• TASK REQUIREMENTS:
Restate word for word the lines below that run from the one holding "Click the United States yellow color dot" through the one holding "1024x581 pixels.", inclusive. Pictures don't belong in the copy.

• DATA PROVIDED:
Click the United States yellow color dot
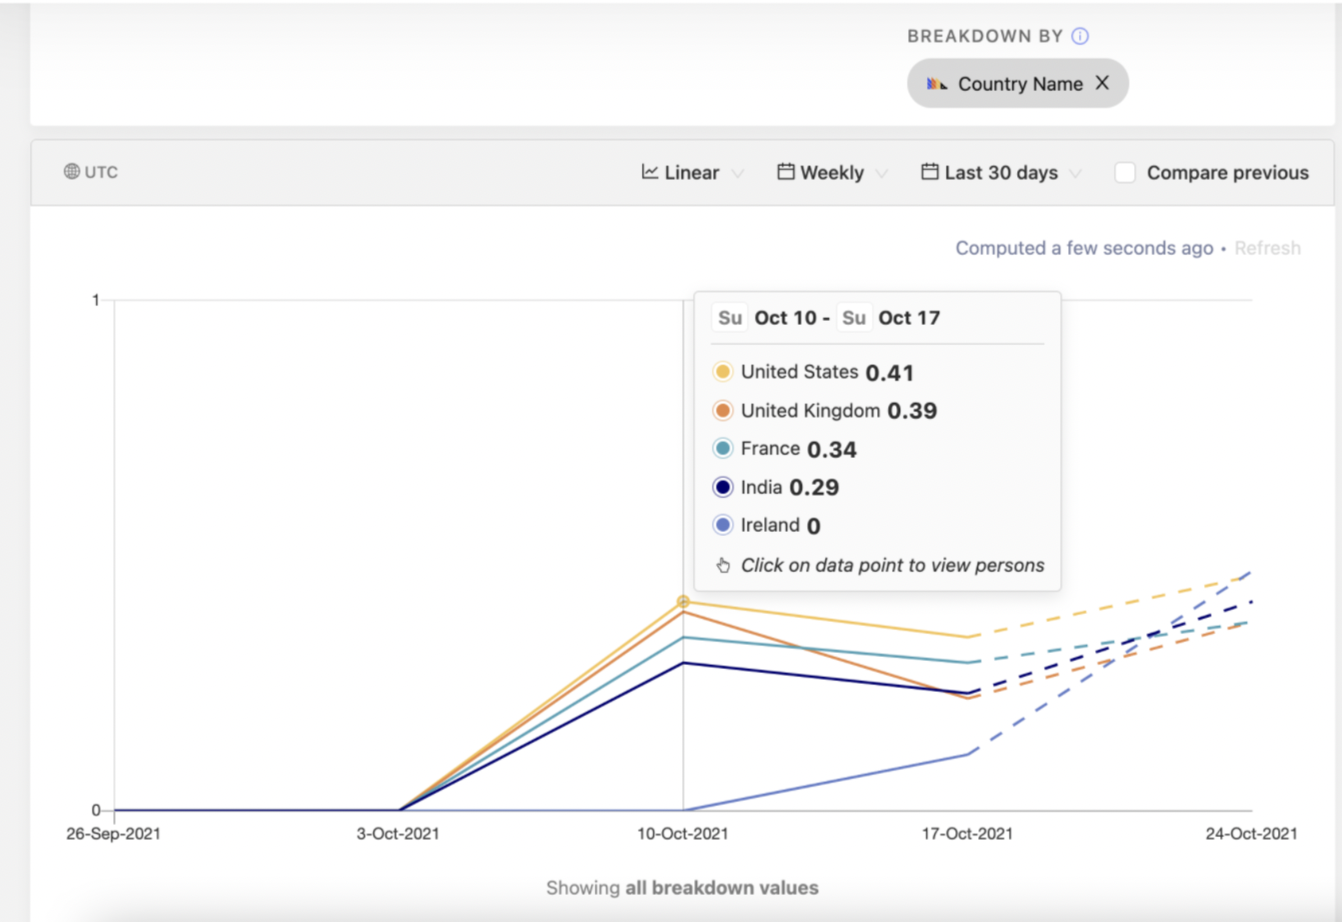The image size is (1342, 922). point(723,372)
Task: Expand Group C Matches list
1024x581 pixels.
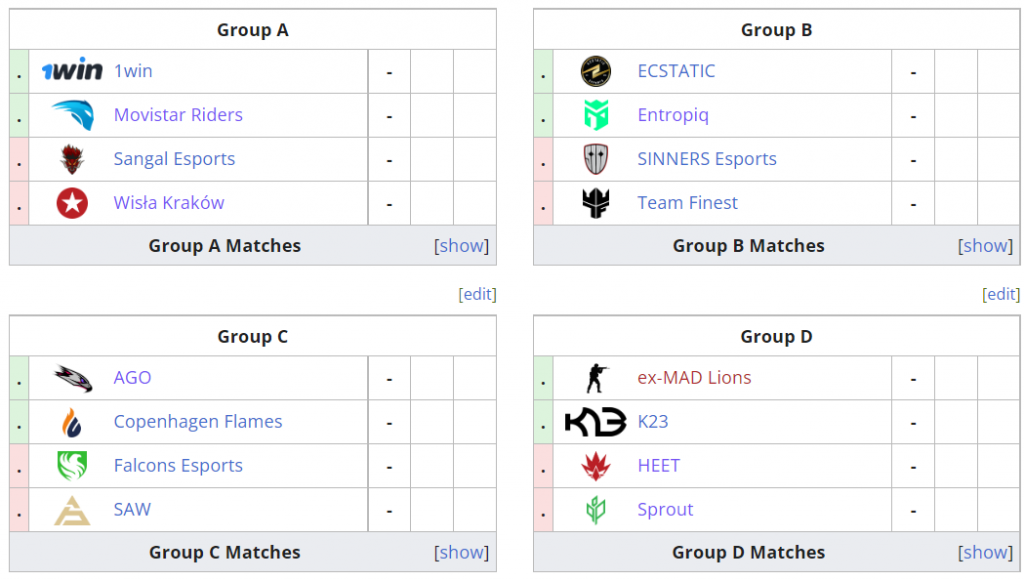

==

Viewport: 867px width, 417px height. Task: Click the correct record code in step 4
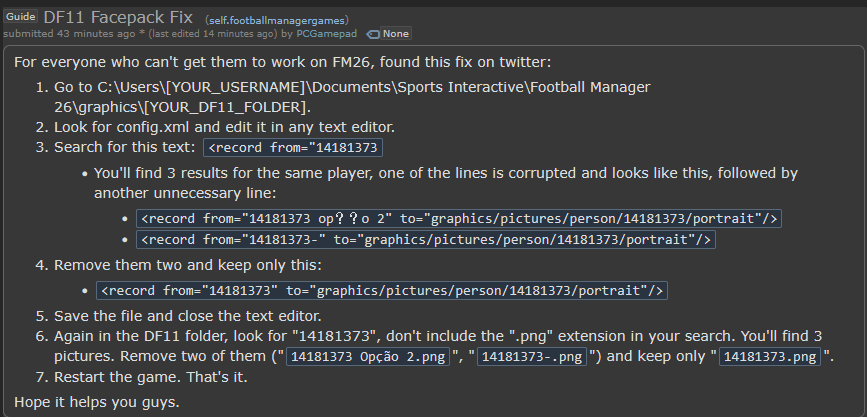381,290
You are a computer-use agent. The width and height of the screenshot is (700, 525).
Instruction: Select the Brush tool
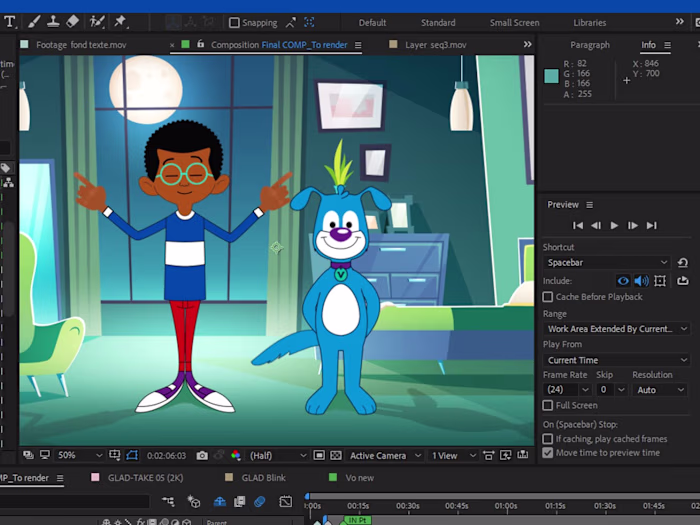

==

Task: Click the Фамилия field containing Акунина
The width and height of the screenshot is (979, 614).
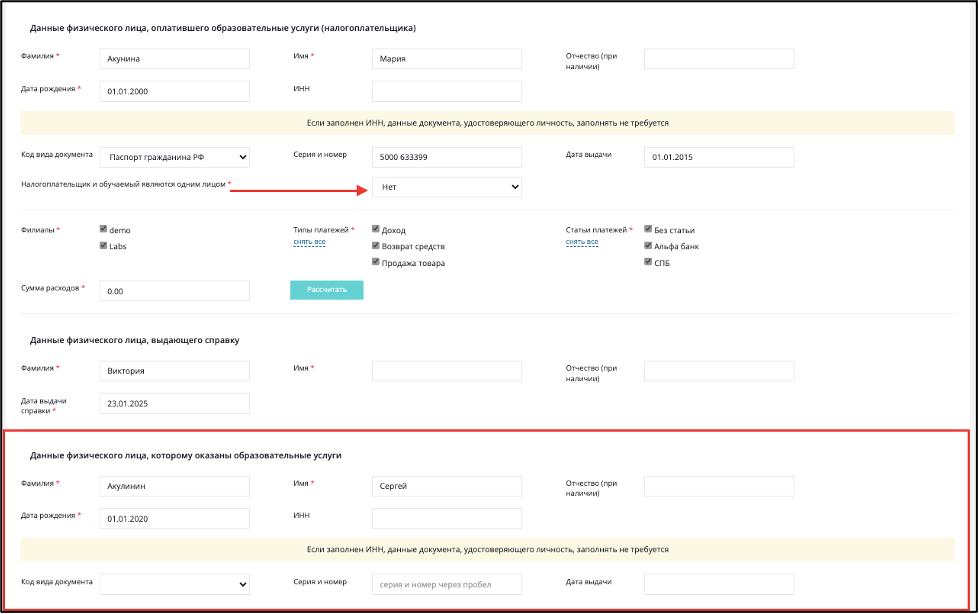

• WORKED SOLUTION:
Click the United States yellow color dot
The image size is (1342, 922). point(723,372)
Task: Expand Group C Matches list
1024x581 pixels.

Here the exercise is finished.